The man stepped in front of him from a doorway — big, heavyset, a scar running from his jaw toward his left ear. He planted himself in the middle of the sidewalk with the particular stillness of someone who'd done this before and wasn't in a hurry.
"You know a woman named Bonnie?" he said.
Andrew's chest went tight. He kept his face even. "I meet a lot of people."
"Don't." The man's jaw shifted. "We know she came to you. We know her kid went into your building. You're going to tell me where she is, or that kid's going to have a real bad week."
"I don't know what you're talking about." Andrew took a half step back, weight shifting — not retreating, calculating. The guitar case would be useless as anything but a distraction. The man outweighed him by sixty pounds minimum. This was going to go badly if it went physical.
But backing down completely would go worse.
"Hey." Phoebe's voice, from right behind him.

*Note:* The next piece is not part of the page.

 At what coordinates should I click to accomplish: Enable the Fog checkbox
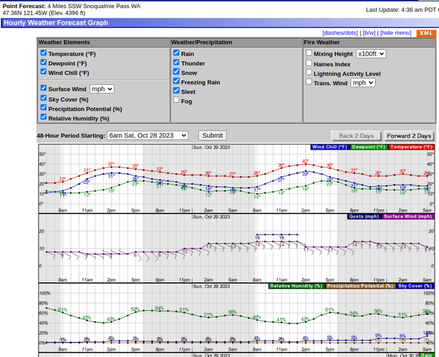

Andrew's stomach dropped. No.
The man's expression shifted — something complicated moving across it. He looked past Andrew at Phoebe. "Phoebe Buffay."
"Danny." Phoebe said it flatly, in a register Andrew had never heard from her before. All the sunshine was gone. "What are you doing all the way up here?"
"Business."
"Not anymore you're not." She came to stand beside Andrew, and the quality of her stillness was completely different from the Phoebe who knocked over coffee cups and talked to her dead mother. "You want me to call Mickey about this? Because I will, and you know how that goes."
The man — Danny — held her gaze for a long moment. Then he looked at Andrew with the specific expression of someone filing information away for later. "We'll talk," he said to Andrew. Not a threat exactly. More like a promise.
He walked away. Neither of them moved until he'd turned the corner.
"Phoebe." Andrew exhaled. "What was that?"
"That was Danny Kowalski." She watched the empty corner for another second, then seemed to come back to herself — the familiar brightness returning like a light switched on. "He runs collection for a crew that operates around this neighborhood. I did some street performing outside their territory like eight years ago, and Mickey — their guy — actually really liked my music, so we have kind of an understanding." A pause. "It's a whole thing."
Andrew looked at her. He kept forgetting, somehow, that Phoebe had lived a genuinely difficult life before the apartment and the coffee shop and the bright scarves — that she'd been homeless at fifteen, that the cheerfulness wasn't naivety, it was something she'd built on top of harder material.
"He's connected to the people after Bonnie," Andrew said.
"Your neighbor." Phoebe nodded slowly, processing. "The one with the little girl."
"She's in some kind of trouble. Serious trouble." He gave her the short version — Christie showing up first, then Bonnie, then the fragments Bonnie had let slip. Phoebe listened without interrupting, which was unusual enough that he knew she was taking it seriously.
"Okay," she said when he finished. "Here's what you do. Tell her she needs to get out of the city — not next week, as soon as possible. And I'll go see Mickey tomorrow and find out what the situation is, see if I can buy you a few days." She paused. "Don't look at me like that."
"I'm not looking at you like anything."
"You're looking at me like I just grew a second head."
"I'm looking at you," Andrew said carefully, "like I'm realizing I've been significantly underestimating you."
Phoebe considered this. "That's fair," she decided, and seemed pleased about it. "Come on. I'll walk with you to your block."